Чиновники понимают это лучше других, но готовят пути к отступлению. Глава Мосгорнаследия Александр Кибовский высказался недвусмысленно: «Сегодня в зоне охраны и на территории памятника действительно строить ничего нельзя. Но мы видим на примере городов мира: если есть общее понимание, что современное здание обществу необходимо, то можно и изменить правовые режимы. Будет общий клич горожан и деятелей культуры: “Любо!” - начнем об этом думать. Нет - ни одной пяди территории памятника не отдадим». Иными словами, территории памятников могут быть перечерчены, как была перечерчена охранная зона в квартале депозитария.
Другой московский чиновник - главный архитектор города Александр Кузьмин предвидит на Волхонке «борьбу хорошего с лучшим», то есть новое столкновение разных отрядов культуры.
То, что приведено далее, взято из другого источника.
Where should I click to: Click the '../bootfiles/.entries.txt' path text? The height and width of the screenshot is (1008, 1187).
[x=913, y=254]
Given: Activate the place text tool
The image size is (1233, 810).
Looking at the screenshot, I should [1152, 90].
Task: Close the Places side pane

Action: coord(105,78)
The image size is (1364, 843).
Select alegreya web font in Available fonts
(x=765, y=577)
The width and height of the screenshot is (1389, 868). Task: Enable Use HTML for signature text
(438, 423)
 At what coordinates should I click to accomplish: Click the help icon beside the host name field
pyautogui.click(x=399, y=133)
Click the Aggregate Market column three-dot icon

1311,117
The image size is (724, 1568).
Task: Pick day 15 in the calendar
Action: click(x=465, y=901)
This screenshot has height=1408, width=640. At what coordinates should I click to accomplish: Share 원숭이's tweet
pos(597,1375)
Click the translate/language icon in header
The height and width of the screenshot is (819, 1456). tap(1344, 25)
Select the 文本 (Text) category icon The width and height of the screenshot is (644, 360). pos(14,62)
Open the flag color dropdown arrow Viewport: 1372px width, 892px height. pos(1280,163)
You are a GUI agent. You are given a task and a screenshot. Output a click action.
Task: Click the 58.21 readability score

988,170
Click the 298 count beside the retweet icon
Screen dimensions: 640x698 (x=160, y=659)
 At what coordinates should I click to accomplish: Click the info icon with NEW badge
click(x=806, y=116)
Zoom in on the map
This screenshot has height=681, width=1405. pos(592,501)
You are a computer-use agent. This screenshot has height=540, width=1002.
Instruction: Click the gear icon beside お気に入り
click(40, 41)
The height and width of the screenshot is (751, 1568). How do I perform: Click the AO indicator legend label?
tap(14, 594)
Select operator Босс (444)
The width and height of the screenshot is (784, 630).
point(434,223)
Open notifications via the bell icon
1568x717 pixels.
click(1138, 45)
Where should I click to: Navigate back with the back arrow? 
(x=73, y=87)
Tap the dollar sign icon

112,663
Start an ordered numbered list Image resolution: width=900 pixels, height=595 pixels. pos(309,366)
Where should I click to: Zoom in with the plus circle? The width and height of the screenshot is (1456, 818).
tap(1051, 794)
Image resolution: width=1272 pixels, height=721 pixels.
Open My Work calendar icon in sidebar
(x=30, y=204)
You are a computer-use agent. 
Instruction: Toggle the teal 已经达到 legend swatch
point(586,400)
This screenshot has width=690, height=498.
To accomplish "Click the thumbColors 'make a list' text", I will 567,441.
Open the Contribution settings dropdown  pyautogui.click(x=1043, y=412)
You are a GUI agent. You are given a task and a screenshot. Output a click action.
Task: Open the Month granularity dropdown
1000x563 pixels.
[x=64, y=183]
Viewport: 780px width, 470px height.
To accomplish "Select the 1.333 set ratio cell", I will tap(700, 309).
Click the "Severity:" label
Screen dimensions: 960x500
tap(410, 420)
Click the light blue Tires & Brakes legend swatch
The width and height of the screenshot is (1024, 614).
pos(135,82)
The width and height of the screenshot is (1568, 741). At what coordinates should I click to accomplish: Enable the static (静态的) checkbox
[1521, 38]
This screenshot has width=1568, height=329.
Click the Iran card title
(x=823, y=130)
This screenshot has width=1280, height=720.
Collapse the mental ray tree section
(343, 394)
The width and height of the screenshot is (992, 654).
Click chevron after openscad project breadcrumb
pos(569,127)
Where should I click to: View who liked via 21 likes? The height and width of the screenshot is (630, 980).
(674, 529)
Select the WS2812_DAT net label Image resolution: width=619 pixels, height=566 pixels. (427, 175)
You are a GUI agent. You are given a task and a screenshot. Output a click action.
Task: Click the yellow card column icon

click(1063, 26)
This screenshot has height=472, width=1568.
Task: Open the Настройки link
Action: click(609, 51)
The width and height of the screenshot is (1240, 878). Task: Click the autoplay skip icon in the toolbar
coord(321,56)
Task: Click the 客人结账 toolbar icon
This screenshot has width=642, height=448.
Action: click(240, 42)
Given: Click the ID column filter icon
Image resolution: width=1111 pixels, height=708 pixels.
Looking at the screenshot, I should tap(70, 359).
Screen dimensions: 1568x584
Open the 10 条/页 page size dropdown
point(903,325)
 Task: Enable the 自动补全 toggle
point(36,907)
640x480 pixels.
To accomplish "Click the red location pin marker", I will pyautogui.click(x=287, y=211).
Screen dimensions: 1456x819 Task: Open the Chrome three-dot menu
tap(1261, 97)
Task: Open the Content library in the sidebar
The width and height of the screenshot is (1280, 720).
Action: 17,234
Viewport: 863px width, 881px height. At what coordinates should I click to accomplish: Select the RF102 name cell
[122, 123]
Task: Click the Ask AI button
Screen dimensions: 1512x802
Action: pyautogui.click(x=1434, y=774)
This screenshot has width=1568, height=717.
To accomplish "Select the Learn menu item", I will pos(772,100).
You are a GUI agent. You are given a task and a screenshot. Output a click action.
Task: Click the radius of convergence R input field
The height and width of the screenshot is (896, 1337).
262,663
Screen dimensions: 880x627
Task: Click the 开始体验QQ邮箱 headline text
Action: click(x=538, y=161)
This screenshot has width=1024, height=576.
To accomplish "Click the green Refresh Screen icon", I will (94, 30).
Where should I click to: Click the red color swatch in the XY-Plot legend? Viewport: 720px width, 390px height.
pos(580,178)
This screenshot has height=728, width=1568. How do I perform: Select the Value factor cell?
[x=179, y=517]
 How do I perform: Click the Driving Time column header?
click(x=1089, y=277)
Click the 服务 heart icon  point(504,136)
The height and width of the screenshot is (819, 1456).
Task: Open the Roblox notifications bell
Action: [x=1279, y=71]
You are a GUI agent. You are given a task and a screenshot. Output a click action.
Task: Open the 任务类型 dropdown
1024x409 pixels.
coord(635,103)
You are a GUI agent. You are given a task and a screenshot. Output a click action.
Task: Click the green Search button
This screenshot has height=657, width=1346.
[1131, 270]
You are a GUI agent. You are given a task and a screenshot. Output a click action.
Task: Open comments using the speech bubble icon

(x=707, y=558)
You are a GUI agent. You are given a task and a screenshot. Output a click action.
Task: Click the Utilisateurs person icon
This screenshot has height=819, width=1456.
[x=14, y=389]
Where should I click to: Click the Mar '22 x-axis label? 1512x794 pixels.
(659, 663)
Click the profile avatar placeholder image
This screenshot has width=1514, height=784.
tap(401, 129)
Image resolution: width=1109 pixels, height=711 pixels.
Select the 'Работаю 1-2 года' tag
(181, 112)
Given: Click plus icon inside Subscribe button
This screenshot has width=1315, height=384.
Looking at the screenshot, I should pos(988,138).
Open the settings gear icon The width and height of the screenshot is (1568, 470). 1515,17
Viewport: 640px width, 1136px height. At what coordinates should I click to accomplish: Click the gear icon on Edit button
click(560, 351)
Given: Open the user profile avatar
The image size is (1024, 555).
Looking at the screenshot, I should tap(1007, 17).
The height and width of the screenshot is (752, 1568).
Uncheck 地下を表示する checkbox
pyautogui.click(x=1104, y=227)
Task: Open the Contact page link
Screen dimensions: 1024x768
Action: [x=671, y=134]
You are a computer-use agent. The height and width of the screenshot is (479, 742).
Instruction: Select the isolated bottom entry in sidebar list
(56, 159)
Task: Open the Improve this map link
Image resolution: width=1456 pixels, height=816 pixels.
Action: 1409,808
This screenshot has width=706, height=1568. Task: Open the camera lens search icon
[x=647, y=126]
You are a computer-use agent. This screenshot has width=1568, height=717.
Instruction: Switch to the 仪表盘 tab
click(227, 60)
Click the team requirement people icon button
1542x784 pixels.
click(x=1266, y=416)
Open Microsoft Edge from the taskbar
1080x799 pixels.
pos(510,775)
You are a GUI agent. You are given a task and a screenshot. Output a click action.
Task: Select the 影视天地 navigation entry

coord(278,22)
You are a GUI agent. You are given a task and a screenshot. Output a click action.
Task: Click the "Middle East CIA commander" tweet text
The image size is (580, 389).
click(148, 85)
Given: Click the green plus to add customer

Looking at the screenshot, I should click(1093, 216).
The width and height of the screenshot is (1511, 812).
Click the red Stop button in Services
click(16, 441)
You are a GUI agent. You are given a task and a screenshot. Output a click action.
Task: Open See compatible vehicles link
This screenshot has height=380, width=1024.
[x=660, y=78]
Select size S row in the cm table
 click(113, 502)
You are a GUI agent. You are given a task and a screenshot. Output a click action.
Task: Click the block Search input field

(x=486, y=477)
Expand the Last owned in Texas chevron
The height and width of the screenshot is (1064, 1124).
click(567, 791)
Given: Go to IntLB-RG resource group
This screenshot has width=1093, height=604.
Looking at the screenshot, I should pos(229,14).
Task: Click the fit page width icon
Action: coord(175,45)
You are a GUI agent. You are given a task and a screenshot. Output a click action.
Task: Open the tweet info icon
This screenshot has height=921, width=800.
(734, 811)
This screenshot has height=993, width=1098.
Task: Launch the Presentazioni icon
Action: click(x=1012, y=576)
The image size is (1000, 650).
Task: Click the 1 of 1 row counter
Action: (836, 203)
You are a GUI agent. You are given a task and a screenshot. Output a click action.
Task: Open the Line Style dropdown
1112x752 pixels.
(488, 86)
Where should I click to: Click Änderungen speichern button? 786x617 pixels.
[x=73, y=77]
Но для того и территории, зоны охраны и их режимы, чтобы избегать столкновений. Чтобы разводить интересы по черным и белым клеткам, не перекрашивая клетки по ходу игры. Чтобы проектные задания не выдавались на запретные участки. Чтобы не приходилось маскировать бреши, пробитые в законе, пиаровской риторикой и открытыми письмами выдающихся деятелей.
Закон есть ордер, строй, порядок. Он установлен для мира, не для войны.
Президентский проект
Никаких иллюзий: развитие ГМИИ - президентский проект. Первый культурный проект избранного президента после фактического перехода Москвы под федеральное управление. Уже доводилось писать, как выглядит это управление сегодня, применительно к культурному наследию: снос стадиона «Динамо» и «Детского мира» дочерними структурами ВТБ, снос транспортных памятников структурами РЖД. То есть зеленая улица государственному бизнесу, вхожему в Кремль и Белый дом. ГМИИ не бизнес, но тоже вхож. И тоже хочет быть местной властью, как РЖД на своих землях. Больше того, Пушкинский музей проектирует на общегородских землях и на земельных участках, не сформированных кадастрово.
Здесь два вопроса. Первый необычен: как править из Кремля не просто Москвой, а мирами и микромирами Москвы? Случай с Пушкинским подсказывает, что эти микромиры меньше современного районирования. Что градоустроение начинается с микромира, с исторического урочища, тяготеющего к большой улице. Так вот, ни у Кремля, ни у его столичного наместника нет навыка работы с микромирами. Нет даже оптики для рассмотрения, распознавания таких миров. Но навыка работы над собой нет и у самих микромиров Москвы. Авторитарность Пушкинского музея, его имперство в ближнем внешнем пространстве компенсирует отсутствие самоуправления и территориального согласия.
Второй вопрос привычнее, но отнюдь не проще. Способна ли федеральная власть и ее московский наместник отстаивать полноту национального интереса в старой Москве? Чтобы и футбольный чемпионат принять - и стадион 1920-х годов сохранить. Обновить Пушкинский музей - и постоять за память Румянцева и Карамзина, драгоценную для россиян.
Пока на стороне этих светлых теней стоит одна градозащита.